Climate Lobbying Overview: The National Association of Manufacturers (NAM) has engaged negatively with multiple forms of US climate policy while strongly supporting the ongoing role of fossil fuels in the US economy. In addition to legislative lobbying, the association has an active legal program for influencing court cases in its members' interest. In 2019-2020, the NAM evolved its messaging on climate change, supporting certain forms of policy action while emphasizing the need to identify and enable future technological developments to achieve climate goals.

Top-line Messaging on Climate Policy: In September 2021, during negotiations over the Build Back Better Act, the NAM opposed the revenue provisions likely needed to pay for the climate provisions in the bill, as reported by Politico. Previously, In 2017, the NAM supported the US withdrawal from the Paris Agreement. In verbal testimony to US Congress in 2019, the NAM appears to have evolved this position, calling on policymakers to take action on climate and supporting a binding and fair global climate treaty. The testimony supported government regulation to respond to climate change with the caveat that any new approach precludes climate liability suits and replaces the “current patchwork” of existing climate regulations across the country.

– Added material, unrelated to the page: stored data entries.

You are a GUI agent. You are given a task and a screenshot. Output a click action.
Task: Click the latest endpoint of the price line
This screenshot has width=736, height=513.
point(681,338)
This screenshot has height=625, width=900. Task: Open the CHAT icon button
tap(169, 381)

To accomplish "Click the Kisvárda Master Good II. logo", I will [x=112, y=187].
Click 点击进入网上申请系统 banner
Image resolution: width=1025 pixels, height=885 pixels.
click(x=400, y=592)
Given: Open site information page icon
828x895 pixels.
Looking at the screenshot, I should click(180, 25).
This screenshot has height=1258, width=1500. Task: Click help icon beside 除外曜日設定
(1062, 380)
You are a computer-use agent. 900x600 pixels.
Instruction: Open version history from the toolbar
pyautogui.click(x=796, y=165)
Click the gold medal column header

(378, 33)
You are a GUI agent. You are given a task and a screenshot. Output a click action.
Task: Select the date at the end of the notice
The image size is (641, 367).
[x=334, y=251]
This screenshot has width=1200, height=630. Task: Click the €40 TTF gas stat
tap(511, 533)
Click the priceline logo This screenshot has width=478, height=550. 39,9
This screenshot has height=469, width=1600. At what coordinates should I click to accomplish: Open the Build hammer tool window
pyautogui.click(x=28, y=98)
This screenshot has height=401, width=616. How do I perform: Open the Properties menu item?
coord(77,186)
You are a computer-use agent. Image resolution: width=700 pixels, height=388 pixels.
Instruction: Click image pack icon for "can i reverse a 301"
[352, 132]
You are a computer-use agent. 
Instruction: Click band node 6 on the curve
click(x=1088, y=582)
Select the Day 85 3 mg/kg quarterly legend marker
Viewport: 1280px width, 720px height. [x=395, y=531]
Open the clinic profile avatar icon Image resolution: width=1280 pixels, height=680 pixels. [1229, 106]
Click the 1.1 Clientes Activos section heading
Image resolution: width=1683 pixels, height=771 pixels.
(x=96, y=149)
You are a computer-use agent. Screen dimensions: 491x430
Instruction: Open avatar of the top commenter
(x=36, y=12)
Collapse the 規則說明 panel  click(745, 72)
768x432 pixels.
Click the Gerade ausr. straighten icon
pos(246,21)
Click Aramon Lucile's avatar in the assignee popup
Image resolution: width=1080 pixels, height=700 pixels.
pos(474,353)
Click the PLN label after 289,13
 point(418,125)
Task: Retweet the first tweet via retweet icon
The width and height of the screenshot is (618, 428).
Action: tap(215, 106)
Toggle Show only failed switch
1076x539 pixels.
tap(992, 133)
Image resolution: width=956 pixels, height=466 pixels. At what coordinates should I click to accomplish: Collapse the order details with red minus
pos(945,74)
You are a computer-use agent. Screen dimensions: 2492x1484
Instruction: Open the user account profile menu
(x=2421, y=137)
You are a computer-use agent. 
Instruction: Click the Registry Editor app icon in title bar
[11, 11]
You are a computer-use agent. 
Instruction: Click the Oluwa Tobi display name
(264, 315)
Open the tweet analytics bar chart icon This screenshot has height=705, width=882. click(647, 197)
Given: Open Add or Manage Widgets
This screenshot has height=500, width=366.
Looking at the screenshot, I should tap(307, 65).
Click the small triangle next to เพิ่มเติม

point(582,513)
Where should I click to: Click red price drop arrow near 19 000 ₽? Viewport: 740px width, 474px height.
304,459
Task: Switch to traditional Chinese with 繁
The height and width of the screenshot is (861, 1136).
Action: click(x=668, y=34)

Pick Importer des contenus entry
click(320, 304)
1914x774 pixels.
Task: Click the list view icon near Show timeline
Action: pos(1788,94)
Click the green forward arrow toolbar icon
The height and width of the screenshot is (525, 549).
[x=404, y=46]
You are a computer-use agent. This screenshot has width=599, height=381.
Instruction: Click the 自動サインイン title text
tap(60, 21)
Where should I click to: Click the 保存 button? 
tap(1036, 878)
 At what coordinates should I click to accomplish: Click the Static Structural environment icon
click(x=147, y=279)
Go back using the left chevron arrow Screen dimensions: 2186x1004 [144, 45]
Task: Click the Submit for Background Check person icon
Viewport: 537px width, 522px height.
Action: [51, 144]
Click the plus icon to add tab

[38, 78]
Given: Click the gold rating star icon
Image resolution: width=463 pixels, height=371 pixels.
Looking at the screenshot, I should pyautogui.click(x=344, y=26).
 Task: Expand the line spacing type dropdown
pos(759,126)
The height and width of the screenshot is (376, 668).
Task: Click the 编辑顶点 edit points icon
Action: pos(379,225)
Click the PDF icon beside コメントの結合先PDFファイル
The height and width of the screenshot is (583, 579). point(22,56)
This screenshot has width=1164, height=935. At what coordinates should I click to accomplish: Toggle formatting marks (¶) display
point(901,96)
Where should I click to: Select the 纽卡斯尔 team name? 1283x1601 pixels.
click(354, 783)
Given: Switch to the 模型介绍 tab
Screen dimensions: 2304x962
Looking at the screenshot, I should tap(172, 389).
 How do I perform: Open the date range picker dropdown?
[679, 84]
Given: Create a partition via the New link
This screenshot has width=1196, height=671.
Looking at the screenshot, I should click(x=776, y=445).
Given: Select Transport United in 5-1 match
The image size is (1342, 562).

However, communications from the NAM in 2019-20 strongly oppose the US Green New Deal in favor of what it terms “actionable solutions,” emphasizing the proposal’s unrealistic 10-year timeframe for decarbonization. In 2019, the NAM instead supported bipartisan legislation to identify technological pathways to net-zero emissions by 2050. The group frequently emphasizes long-term climate pathways that rely heavily on new technologies to reduce emissions from GHG-intensive energy sources.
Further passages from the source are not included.